Photo courtesy of Llanferes

Tryfan

Take a look at the picture below. It is the first view I had of Tryfan. Aged twenty, I had arrived at night in a van full of students taking a weekend off college to go walking. After a night in a climbing hut that groaned as the corrugated casing contracted against the wooden walls, I awoke and went outdoors for the view. The memory stays with me today, a magnificent mountain looming down on me, crystal clear in the air cleared of dust by the previous night's rain. 

Tryfan is the eastern part of a horseshoe shaped corrie, Cwm Idwal. [What the Scots call a Corrie, the Welsh call a Cwm.] Look carefully and you can see  a line up the mountain side. This is known as the Heather Terrace and it forms the easiest way up the mountain, a steadily ascending gentle slope that eventually reaches a Col [Bwlch Tryfan] between Tryfan and Glyder Fach,  a name that means Little Glyder to compare it to its larger sibling, Glyder Fawr [Big Glyder.]

From this ridge double back on an easy scramble to the summit. However, at the top are two pillars,Adam and Eve,  on one side of which there is frightening exposure and a serious drop. Adventurous lads often jump from one to the other. What lads do to impress girls! I gave that endeavour a miss.

The toughest route up Tryfan is the North Ridge which you can see see above the Heather Terrace  which can involve scrambling, and there are on the ridge dangerous spots. Another route takes you up from Cwm Idwal. This is part of the Miners' Track. Welsh slate miners from the villages of Nant Francon used to work away at the slate mines near Llanberis, and at weekends they would walk home, crossing the mountain at the Col [pass, Bwlch in Welsh] between Tryfan and Glyder Fach and descending then to their homes for their much needed rest. 
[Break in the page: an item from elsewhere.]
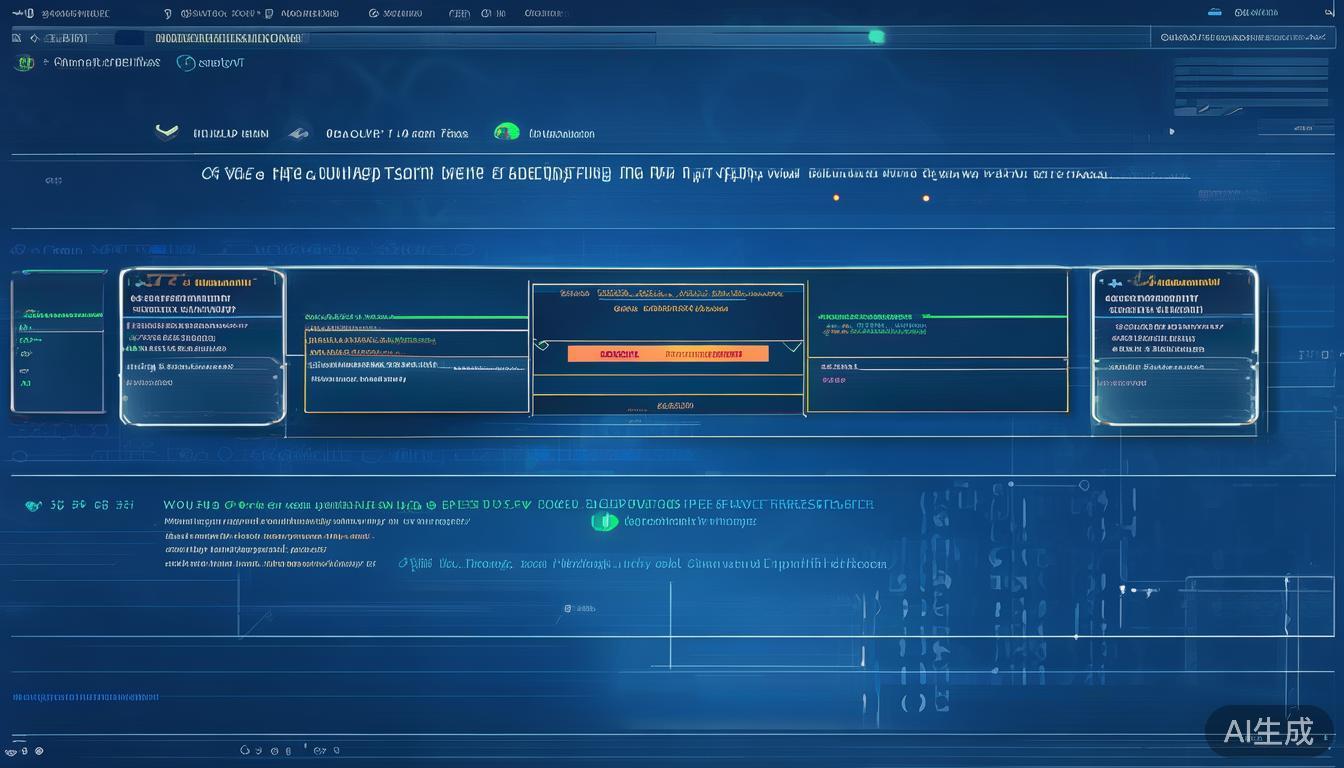The width and height of the screenshot is (1344, 768).
Task: Click the small blue icon in the top-right corner
Action: [1215, 13]
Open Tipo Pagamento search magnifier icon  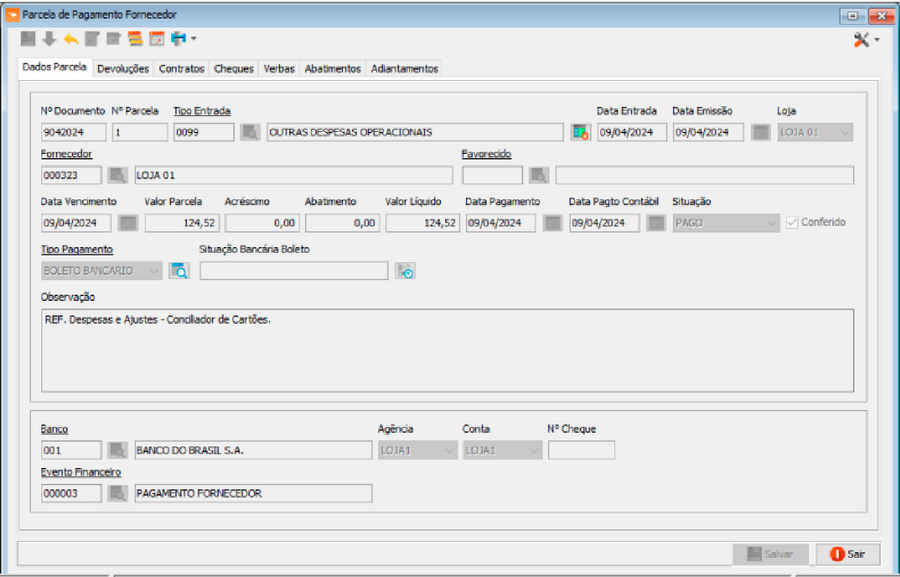click(179, 270)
The view from the summit is glorious. You can see the whole range of North Wales, with Snowdon to the south and the mighty Carneddau to the North, and to the East the broad moorlands that stretch away towards England. You look down on two little jewels: the waters of Cwm Idwal and higher up the smaller lake of Llyn Bochlwyd.  

From the Ridge you can sometimes see the Royal Air Force practising, using the peculiar Geography of the valley below. The Ogwen Valley, by which Tryfan and its fellows stand, turns at right angles into the valley of Nant Francon, with the river that empties from Llyn Ogwen tumbling over a series of small falls at the bend. The RAF practise sharp turns around this bend and you can often see the jets like tiny red flies below you as you stand on the rocky vantage point. 

Years ago on a train I met an old woman who had grown up in the shadow of Tryfan, who told me that one of her childhood jobs on the hill farm where she was raised was to ascend Tryfan to the moorland besides it and collect whinberries, which we in England call bilberries. I got then a peek into an earlier Wales, life as it was for centuries before supermarkets. She looked a very healthy ninety plus, with a good complexion and a happy character. The outdoor life had surely been good for her.  

Tryfan

Photo courtesy of Walterl
Tryfan
Tryfan

Glyder Fach

It might be the smaller of the two, but the route up can be tough. The Bristly Ridge marches uncompromisingly upwards  from Bwlch Tryfan. Generally walkers go along the East side of the Ridge. I tried soloing to ridge one day straight up until I reached an impassible bit and had to retrace my steps. There is a rock climbing route known as the Bristly Gulleys, which I did when my joints were still flexible enough to tackle steep rock. Halcyon days!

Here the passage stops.